Quanloop Loan Agreement

  1. General Provisions
    1. This Loan Agreement (hereinafter referred to as Agreement or as Loan Agreement) is the Agreement entered into by Quanloop Limited Partnership Fund (hereinafter referred to as Quanloop), and an Investor who has started to use the Platform according to the General Terms & Conditions of Quanloop published on this Platform (hereinafter referred to as Investor). The object of this Agreement is the collection of short-term loans regularly given by the Investor to Quanloop in the extent of the money invested in the Quanloop by the Investor, where each short-term loan is for a term of twenty-four (24) hours for re-lending (hereinafter referred to as Loan). The Investor enters into the Agreement as outlined in this Agreement, and each short-term Loan is concluded under the same Agreement in which the Investor has given its consent to use the money transferred from the Investor’s bank account to Quanloop clients’ account (i.e. in the extent of the credit line) as outlined in this Agreement.

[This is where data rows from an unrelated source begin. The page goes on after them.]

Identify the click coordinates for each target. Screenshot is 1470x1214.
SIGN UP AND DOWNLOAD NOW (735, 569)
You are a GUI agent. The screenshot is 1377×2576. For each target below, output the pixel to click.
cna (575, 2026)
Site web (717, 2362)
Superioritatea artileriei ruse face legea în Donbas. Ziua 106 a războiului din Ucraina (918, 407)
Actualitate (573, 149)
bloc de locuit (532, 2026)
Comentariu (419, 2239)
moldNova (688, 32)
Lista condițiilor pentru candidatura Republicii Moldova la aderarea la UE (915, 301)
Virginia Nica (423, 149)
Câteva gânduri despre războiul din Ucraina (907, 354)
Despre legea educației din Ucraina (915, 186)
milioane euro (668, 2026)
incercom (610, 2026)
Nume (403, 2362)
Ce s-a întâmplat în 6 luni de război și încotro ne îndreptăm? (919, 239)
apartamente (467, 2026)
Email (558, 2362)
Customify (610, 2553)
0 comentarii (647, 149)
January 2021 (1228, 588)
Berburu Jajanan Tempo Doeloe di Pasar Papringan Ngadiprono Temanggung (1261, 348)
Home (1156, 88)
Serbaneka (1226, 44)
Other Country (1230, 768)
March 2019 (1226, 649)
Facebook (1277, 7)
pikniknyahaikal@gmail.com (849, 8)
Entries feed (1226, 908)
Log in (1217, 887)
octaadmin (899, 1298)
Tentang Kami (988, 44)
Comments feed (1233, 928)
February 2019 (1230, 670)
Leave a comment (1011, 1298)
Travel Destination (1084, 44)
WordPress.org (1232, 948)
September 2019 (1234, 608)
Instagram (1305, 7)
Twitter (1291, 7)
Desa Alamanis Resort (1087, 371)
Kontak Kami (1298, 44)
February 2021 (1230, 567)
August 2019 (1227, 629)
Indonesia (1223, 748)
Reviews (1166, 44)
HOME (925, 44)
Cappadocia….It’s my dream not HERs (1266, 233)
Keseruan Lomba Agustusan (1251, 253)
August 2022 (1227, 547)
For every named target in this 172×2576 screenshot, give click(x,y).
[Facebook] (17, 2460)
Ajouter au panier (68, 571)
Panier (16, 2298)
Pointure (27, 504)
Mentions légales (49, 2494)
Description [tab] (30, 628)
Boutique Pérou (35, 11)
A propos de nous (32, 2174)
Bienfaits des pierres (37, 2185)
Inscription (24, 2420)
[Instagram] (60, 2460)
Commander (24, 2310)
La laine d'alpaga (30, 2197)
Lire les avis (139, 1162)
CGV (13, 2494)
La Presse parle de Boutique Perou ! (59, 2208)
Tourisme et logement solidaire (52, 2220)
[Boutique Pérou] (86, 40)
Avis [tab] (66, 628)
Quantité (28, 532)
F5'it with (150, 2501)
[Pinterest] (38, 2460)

    2. This Loan Agreement is entered into by accurately registering on the Platform, passing the identification process (KYC, AML, etc.) and correctly transferring money to Quanloop client’s bank account referring to a unique identification code given by Quanloop.
    3. The terms of this Loan Agreement must be implemented together with the General Terms & Conditions of Quanloop, the Quanloop Cashback reward program terms, the Quanloop Referral terms and other terms that all are an integral part of the Agreement published on the Platform. Any such relations between the Investor and Quanloop which are not regulated by the Agreement are subject to the General Terms & Conditions or other legal documentation published on the Platform and Estonian law.
    4. Regardless of the residence, location or venue of the Investor (or an intermediate they would use to invest money) the place of the fulfilment for all contractual performances of the Agreement is the Republic of Estonia. Any reference in the Agreement to a specific time shall refer to the time in the Estonian time zone (UTC +3 EEST/UTC +2 EET). The process of borrowing the money, returning the money and withdrawal of the money takes place in the Republic of Estonia. Any question or situation not covered by this Agreement should be resolved by following the legal documentation published on the Platform and Estonian law.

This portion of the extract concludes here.